The box is also in a similar brown color as the IEMs, with the Campfire Audio logo in shiny lettering and what looks to be a depiction of a starry night over a mountain and trees, perhaps to depict the Portland area native to the brand. More of the shining speckles are all over the box, which you need to see in person to better appreciate. That will hold your attention for just long enough to realize you need to now go ahead and open the box, which congratulates you on a job nicely done. Everything relevant to the user experience is packed inside two containers, thus making for highly space-efficient packaging.
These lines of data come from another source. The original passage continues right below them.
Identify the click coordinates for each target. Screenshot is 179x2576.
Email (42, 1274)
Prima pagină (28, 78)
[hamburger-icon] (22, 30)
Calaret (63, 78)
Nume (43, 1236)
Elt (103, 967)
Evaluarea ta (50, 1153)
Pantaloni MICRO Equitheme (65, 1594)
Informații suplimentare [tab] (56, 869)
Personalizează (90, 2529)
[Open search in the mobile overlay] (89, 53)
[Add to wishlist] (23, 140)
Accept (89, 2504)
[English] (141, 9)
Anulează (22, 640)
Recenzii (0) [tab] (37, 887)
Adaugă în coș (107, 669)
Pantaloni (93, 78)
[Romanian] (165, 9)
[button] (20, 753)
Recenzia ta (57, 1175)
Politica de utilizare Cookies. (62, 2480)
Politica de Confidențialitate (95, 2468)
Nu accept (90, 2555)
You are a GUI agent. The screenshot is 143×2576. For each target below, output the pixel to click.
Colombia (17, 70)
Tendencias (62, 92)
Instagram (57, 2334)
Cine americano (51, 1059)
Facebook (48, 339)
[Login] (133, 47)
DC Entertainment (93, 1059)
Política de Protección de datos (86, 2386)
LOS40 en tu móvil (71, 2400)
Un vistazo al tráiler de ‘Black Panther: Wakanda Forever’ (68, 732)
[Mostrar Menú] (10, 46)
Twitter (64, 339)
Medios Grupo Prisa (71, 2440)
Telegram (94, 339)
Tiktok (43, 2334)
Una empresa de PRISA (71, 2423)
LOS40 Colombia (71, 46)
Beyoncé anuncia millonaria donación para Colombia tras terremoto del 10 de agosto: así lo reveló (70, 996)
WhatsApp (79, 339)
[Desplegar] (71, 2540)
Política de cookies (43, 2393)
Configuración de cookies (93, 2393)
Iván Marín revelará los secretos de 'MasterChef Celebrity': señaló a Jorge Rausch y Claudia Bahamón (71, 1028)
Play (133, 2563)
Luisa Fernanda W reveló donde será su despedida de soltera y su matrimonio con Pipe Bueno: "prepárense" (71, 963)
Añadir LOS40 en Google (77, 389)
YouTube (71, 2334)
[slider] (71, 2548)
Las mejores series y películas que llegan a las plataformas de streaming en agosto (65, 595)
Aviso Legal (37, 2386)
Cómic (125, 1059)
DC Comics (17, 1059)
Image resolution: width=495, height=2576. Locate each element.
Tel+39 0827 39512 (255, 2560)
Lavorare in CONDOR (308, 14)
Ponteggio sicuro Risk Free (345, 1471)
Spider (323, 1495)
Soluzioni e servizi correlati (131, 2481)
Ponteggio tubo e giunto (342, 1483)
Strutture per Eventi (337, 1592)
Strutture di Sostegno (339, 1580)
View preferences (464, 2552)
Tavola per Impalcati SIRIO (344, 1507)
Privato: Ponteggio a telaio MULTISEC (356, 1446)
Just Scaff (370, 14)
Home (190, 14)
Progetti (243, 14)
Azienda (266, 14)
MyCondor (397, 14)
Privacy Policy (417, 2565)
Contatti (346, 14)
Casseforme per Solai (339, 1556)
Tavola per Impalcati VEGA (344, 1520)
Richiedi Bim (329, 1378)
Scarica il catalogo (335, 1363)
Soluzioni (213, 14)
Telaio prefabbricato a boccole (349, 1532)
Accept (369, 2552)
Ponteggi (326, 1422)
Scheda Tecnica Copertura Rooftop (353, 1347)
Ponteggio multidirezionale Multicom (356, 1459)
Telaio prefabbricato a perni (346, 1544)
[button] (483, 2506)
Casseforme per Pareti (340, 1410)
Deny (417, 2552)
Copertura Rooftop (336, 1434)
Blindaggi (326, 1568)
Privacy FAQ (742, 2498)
There is also some paperwork underneath, including a user manual going over the do's and don'ts of the Holocene as it pertains to the cable with MMCX connectors and fitting them in your ears. Rounding things off is a customer service card for you to jot down the serial number for any warranty-related issues, and both have the same design on the outer surface as the packaging wrapper.
The accessory box is made out of cardboard similar to the product box and has the same color and design scheme, just with a truncated logo. It opens up to reveal two drawstring fabric pouches, each of which has two compartments, a cleaning tool, as well as a note about one of the ear tip sets being from final audio, which we have separately seen elsewhere, and these are also included with the Campfire Audio Satsuma and Honeydew.
One of these pouches contains a set of soft-flange, wider-bore silicone ear tips in sizes S/M/L and memory foam ear tips in sizes S/L, so size M is presumably pre-installed on the IEMs, and the other pouch contains a set of the aforementioned smaller bore, stiffer flange final audio Type-E silicone ear tips as well as a metal lapel pin with the truncated Campfire Audio logo. Getting these things out of those tiny compartments is harder than it needs to be, and I don't even have large hands to begin with. There are going to be fabric shavings all over your desk, or wherever else you unbox, and any static electricity in the area will multiply by a few orders of magnitude once these are in your hands. The unboxing is thus not very practical, but there's no denying the ample supply of ear tips provided for users to try out.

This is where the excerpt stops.